We have an appointment tomorrow to see some puppies.
I feel a little like a kid on Christmas eve!

Brian


----------



## Dhal22 (Mar 17, 2022)

Three years is how long we waited.   Your new dog will take the place of your last one just fine with that time gap.


----------



## Eyerelief (Mar 17, 2022)

I went exactly 3 years after my hunting buddy died before I brought home her replacement  For me life just ain't the same without a dog.  
“If there are no dogs in Heaven, then when I die I want to go where they went.”​— Will Rogers


----------



## Gnpenning (Mar 17, 2022)

Someone's post in the joke thread, but fitting here. 

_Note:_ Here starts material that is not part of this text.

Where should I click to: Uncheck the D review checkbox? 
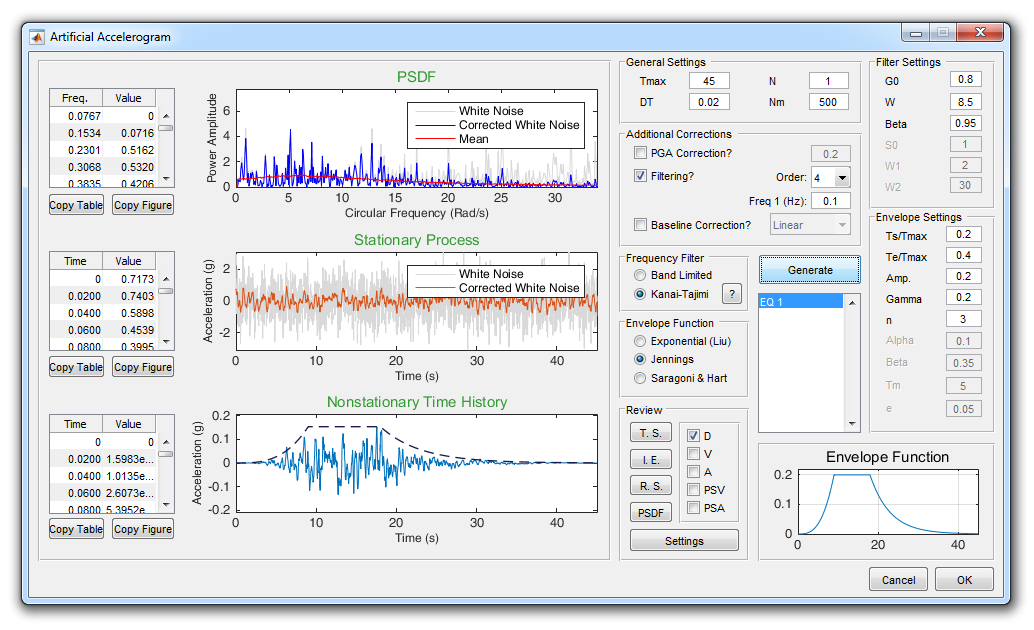tap(694, 433)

I've always tried to get a pup while my older dog can help with the training.  Those good traits live on.


----------



## Reddinr (Mar 18, 2022)




----------



## lordbeezer (Mar 18, 2022)

After my 10 year old great  Dane mix passed I said never again. 4 years later rescued 2 sisters   Now their almost 3. Wouldn’t take anything for them. Pick y’all a puppy please.


----------



## sycle1 (Mar 18, 2022)

3 Years without a dog! Honestly I don't know how you did that.
I couldn't .


----------



## ConValSam (Mar 18, 2022)

Are they Border collies?


----------



## mmcmdl (Mar 18, 2022)

Cool Brian ! I thought at one time about getting a Sheltie ......................................and now own 3 . They were hard to pick from puppies and couldn't make up my mind .  Congrats !


----------



## mmcmdl (Mar 18, 2022)

ConValSam said:


> Are they Border collies?


They sure look like it don't they ? Active little pups they are .


----------



## mmcmdl (Mar 18, 2022)

sycle1 said:


> 3 Years without a dog! Honestly I don't know how you did that.
> I couldn't .


I lasted 3 days when our first Sheltie caught a car . 1420 miles later we had a new puppy from New England . One of my very very few FB posts .


----------



## Ken from ontario (Mar 18, 2022)

My son grew up with a sheltie named Carley, Shelties are loyal, loving and extremely smart dogs, Carley died when my son was 21, we never got another dog since.
 but now I'm thinking a German Shepard.


----------



## projectnut (Mar 18, 2022)

brino said:


> When I get to dreaming in the shop about "wish-list items" I sometimes write far-off things, like;
> 1) get a dog (our much-loved hound passed three years ago)
> 2) build a bigger shop
> 3) retire
> ...


It sounds like you have your priorities in line.  If I had to make a choice I would stick wit #1 and let the others slide.  We've had dogs as kids and  our entire married lives.  It wouldn't be a home without at least one in the house.  We currently have 2 Cocker Spaniels.  They're life long buddies and all but inseparable.  They're getting up in years so we keep hoping for the best.


----------



## T Bredehoft (Mar 18, 2022)

Over thirty two years  my wife and I had two Shelties, with a six year gap between. When the last one passed at 13 I said "No more." I couldn't take loosing one more.


----------



## projectnut (Mar 18, 2022)

T Bredehoft said:


> Over thirty two years  my wife and I had two Shelties, with a six year gap between. When the last one passed at 13 I said "No more." I couldn't take loosing one more.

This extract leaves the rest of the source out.